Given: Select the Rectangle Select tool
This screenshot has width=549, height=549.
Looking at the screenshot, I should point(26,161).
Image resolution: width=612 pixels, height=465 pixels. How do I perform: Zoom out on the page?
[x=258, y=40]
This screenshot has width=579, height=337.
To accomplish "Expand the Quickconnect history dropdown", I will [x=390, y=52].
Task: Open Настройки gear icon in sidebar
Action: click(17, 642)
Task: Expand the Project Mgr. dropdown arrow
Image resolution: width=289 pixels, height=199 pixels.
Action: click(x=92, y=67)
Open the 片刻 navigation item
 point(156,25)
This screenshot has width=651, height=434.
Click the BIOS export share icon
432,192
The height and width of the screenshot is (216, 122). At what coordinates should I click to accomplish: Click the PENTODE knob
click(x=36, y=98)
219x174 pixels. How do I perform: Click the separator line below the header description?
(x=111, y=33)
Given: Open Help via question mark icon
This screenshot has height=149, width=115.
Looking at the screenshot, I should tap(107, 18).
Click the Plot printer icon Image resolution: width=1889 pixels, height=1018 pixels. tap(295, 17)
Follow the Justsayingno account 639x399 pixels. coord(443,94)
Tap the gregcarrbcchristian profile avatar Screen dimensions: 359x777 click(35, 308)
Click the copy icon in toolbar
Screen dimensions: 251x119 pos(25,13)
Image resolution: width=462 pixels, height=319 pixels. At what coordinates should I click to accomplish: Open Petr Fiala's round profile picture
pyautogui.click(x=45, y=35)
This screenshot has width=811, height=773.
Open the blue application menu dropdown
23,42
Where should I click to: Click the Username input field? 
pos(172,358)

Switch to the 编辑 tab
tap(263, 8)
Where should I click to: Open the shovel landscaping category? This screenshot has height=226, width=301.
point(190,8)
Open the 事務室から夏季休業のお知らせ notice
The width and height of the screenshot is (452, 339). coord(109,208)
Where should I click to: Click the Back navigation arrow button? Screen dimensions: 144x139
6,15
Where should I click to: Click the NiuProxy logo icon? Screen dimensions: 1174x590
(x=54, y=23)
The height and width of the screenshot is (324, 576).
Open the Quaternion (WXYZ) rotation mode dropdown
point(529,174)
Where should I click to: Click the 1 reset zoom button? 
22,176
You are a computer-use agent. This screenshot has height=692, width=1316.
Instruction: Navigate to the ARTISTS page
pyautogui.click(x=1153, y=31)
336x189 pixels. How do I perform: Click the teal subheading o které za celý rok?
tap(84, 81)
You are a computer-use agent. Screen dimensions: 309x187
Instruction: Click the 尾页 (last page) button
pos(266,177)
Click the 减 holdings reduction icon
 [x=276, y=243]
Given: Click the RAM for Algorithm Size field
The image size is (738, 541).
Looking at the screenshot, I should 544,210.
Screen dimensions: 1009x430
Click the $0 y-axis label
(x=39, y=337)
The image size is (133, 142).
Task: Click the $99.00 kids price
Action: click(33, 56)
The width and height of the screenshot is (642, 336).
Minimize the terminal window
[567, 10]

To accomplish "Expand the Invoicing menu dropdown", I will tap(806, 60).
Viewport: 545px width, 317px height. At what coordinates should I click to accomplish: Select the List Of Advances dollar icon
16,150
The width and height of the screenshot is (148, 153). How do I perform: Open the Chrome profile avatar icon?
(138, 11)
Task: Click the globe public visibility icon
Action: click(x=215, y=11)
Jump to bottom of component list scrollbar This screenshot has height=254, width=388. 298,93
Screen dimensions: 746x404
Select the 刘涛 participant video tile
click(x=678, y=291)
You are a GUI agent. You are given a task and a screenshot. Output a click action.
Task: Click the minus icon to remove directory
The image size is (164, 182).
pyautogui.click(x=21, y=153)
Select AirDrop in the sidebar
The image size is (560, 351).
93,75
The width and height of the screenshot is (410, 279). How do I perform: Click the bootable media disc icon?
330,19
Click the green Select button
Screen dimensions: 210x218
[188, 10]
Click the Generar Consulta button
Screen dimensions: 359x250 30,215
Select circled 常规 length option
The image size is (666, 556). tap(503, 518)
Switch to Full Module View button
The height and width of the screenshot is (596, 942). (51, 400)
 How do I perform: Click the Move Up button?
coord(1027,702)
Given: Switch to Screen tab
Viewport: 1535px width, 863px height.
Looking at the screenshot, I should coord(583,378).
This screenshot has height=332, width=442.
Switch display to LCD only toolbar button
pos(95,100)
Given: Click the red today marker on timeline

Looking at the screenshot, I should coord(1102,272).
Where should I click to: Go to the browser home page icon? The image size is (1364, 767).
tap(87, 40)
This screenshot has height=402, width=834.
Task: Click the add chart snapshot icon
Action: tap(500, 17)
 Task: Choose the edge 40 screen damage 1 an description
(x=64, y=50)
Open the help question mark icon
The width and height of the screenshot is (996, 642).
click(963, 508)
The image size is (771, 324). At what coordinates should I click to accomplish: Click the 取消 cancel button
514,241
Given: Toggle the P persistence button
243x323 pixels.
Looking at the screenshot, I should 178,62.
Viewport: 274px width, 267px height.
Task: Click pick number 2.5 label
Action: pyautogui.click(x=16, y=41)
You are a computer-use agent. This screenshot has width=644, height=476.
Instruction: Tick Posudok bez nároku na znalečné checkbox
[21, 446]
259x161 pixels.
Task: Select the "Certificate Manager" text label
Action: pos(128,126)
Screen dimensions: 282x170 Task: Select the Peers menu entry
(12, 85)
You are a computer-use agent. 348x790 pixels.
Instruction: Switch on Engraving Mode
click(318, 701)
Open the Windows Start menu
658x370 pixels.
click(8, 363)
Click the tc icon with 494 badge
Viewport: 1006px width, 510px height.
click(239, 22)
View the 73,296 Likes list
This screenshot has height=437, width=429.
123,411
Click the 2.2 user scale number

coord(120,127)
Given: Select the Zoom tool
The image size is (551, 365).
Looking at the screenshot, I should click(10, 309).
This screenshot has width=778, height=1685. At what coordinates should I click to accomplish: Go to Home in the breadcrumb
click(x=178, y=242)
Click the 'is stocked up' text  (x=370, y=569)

## Task objective:
What goes in the answer is the run of lines from the one holding "Viewport: 1006px width, 510px height." to the end of the entries, reproduced exactly and with nothing else.

## Your response:
Viewport: 1006px width, 510px height.
click(239, 22)
View the 73,296 Likes list
This screenshot has height=437, width=429.
123,411
Click the 2.2 user scale number

coord(120,127)
Given: Select the Zoom tool
The image size is (551, 365).
Looking at the screenshot, I should click(10, 309).
This screenshot has width=778, height=1685. At what coordinates should I click to accomplish: Go to Home in the breadcrumb
click(x=178, y=242)
Click the 'is stocked up' text  (x=370, y=569)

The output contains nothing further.